Entries from a collection
◆ ◆ ◆
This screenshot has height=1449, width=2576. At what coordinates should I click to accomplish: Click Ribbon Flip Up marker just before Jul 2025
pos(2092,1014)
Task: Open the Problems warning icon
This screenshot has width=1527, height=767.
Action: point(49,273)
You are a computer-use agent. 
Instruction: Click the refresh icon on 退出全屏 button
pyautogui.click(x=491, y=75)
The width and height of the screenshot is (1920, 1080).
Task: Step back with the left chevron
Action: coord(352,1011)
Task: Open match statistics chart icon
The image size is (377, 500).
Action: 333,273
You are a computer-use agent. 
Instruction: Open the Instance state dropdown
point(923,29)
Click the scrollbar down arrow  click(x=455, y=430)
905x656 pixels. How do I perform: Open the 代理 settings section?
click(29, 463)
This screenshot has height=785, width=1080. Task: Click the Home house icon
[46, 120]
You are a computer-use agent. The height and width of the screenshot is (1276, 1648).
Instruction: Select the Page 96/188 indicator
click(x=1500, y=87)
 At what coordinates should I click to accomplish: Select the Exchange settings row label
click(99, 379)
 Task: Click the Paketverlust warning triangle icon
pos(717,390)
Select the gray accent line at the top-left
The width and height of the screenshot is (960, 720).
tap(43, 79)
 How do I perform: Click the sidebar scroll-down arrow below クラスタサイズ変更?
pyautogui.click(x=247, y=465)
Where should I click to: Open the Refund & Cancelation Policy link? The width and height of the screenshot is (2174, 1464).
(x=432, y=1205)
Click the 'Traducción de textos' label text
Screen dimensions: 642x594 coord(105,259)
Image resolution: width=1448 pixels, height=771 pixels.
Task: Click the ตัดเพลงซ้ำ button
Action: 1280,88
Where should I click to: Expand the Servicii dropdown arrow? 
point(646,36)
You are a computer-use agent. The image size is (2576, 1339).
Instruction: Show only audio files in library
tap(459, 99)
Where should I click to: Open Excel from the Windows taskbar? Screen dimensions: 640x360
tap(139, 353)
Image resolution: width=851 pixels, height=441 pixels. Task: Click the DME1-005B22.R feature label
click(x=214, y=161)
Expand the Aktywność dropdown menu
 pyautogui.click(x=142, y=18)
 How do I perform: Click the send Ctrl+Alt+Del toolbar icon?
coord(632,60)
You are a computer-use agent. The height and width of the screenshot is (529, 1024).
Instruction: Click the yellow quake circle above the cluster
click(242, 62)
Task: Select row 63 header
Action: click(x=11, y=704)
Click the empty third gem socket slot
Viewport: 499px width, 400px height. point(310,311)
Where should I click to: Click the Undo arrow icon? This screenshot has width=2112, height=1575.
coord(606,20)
◆ ◆ ◆
§ Work to complete
Copy out every one of the entries above, character for character.

§ Result of the exercise
This screenshot has height=1449, width=2576. At what coordinates should I click to accomplish: Click Ribbon Flip Up marker just before Jul 2025
pos(2092,1014)
Task: Open the Problems warning icon
This screenshot has width=1527, height=767.
Action: point(49,273)
You are a computer-use agent. 
Instruction: Click the refresh icon on 退出全屏 button
pyautogui.click(x=491, y=75)
The width and height of the screenshot is (1920, 1080).
Task: Step back with the left chevron
Action: coord(352,1011)
Task: Open match statistics chart icon
The image size is (377, 500).
Action: 333,273
You are a computer-use agent. 
Instruction: Open the Instance state dropdown
point(923,29)
Click the scrollbar down arrow  click(x=455, y=430)
905x656 pixels. How do I perform: Open the 代理 settings section?
click(29, 463)
This screenshot has height=785, width=1080. Task: Click the Home house icon
[46, 120]
You are a computer-use agent. The height and width of the screenshot is (1276, 1648).
Instruction: Select the Page 96/188 indicator
click(x=1500, y=87)
 At what coordinates should I click to accomplish: Select the Exchange settings row label
click(99, 379)
 Task: Click the Paketverlust warning triangle icon
pos(717,390)
Select the gray accent line at the top-left
The width and height of the screenshot is (960, 720).
tap(43, 79)
 How do I perform: Click the sidebar scroll-down arrow below クラスタサイズ変更?
pyautogui.click(x=247, y=465)
Where should I click to: Open the Refund & Cancelation Policy link? The width and height of the screenshot is (2174, 1464).
(x=432, y=1205)
Click the 'Traducción de textos' label text
Screen dimensions: 642x594 coord(105,259)
Image resolution: width=1448 pixels, height=771 pixels.
Task: Click the ตัดเพลงซ้ำ button
Action: 1280,88
Where should I click to: Expand the Servicii dropdown arrow? 
point(646,36)
You are a computer-use agent. The image size is (2576, 1339).
Instruction: Show only audio files in library
tap(459, 99)
Where should I click to: Open Excel from the Windows taskbar? Screen dimensions: 640x360
tap(139, 353)
Image resolution: width=851 pixels, height=441 pixels. Task: Click the DME1-005B22.R feature label
click(x=214, y=161)
Expand the Aktywność dropdown menu
 pyautogui.click(x=142, y=18)
 How do I perform: Click the send Ctrl+Alt+Del toolbar icon?
coord(632,60)
You are a computer-use agent. The height and width of the screenshot is (529, 1024).
Instruction: Click the yellow quake circle above the cluster
click(242, 62)
Task: Select row 63 header
Action: click(x=11, y=704)
Click the empty third gem socket slot
Viewport: 499px width, 400px height. point(310,311)
Where should I click to: Click the Undo arrow icon? This screenshot has width=2112, height=1575.
coord(606,20)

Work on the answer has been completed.